Quem sabe, se pudesse... essa manhã não seria no seu cinza e no seus traços vagos, a esperança do sol em seu circuito laranja e vivaz, não haveriam lembranças e suas vestes, e bilhetes não-escritos entranhados na língua que saliva solitária e esbarra clamores nas paredes - que já revelam no mofo e no cheiro, o hálito e o teor da fala. O puro descontentamento a dar-lhe sinais de emergência que no seu estado, já não encaixa-se em excessos e erros consecutivos, é uma densa espera amadurecendo nos seus olhos - verdes como a esperança de um escafandro que há de desvencilhar-se da própria crosta, e na sua natureza revelar-se livre pra chegar ao próprio lugar.
Pudesse ser hoje, tão mais simples. Mas o dia persite em nascer nos seus signos relevantes de conta própria para revelar os mistérios que nunca foram ditos além de critérios de espíritos inquietos.
Por isso um tom a mais no tamborilar de seus dedos, na percepção da pele demasiada sensível - o troco, do que dizer enrolando os vínculos respectivos que conduzem a vida sem entender, mas jorrando nas explicações as sinestesias, do que só pode transformar o ser que transfigura-se na sua condição eternamente fértil, de viver.

09:21h

segunda-feira, 13 de julho de 2009

O pra sempre que eles não aguentam, aguardam.

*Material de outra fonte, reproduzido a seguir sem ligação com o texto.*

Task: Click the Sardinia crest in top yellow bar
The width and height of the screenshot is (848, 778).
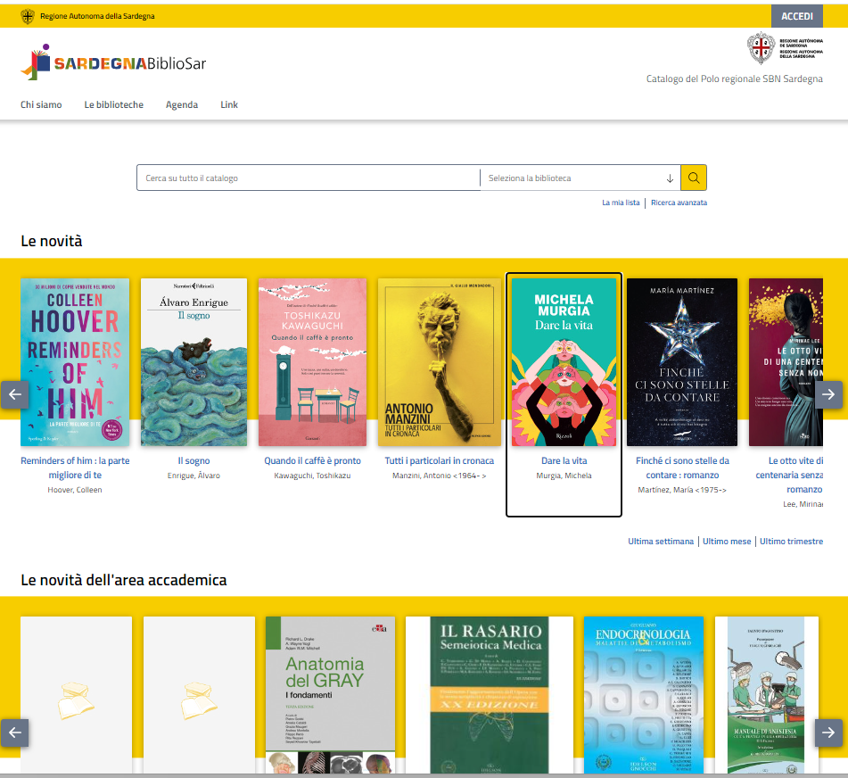Action: click(x=28, y=16)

A pele alargou-se ao ponto de estourar quando ele foi para o outro lado e ela ainda viu-se conectada à ele. Assim ele prosseguiu esticando a pele dela, e ela se esfolando viva, na carne exposta do desejo mais profundo... fazendo desenhos com a própria veia, enxergando-se de dentro como nunca antes vira.
A dor tamanha dissipou a vertente do corpo,
o coração passou a pulsar por tudo.
Não havia como discernir de si a dor pra resultar a vida,

e ele vai andando... hoje como passado não exatamente,
mas como presente negado do privilégio de não necessitar fatiar o tempo pra (com)prometer o seu sentir; ele vaga entre becos, ela pouco a pouco vai renovando a pele para também não o machucar com o fato, de que a sua sombra sempre está atrás - desde quando ele assumiu a existência na vida de mais alguém.

A segurança disso é uma verdade que ninguém vai tirar
- e quando mudar, duvidar-se-á da vitalidade do mesmo
E se agora não é a veracidade que vai tocar-lhe
a consciência além do vento nos cabelos,
ela vai cantar para chegar nos ouvidos dele...
e mesmo que prossiga
Ela sabe que como hoje,
o fato vai percorrer sua pele em mais um dia,
nos olhos que se abrem; a consciência se espalha,
e pelo fato, de novo,
as costas se curvarão como seu peso, um fardo.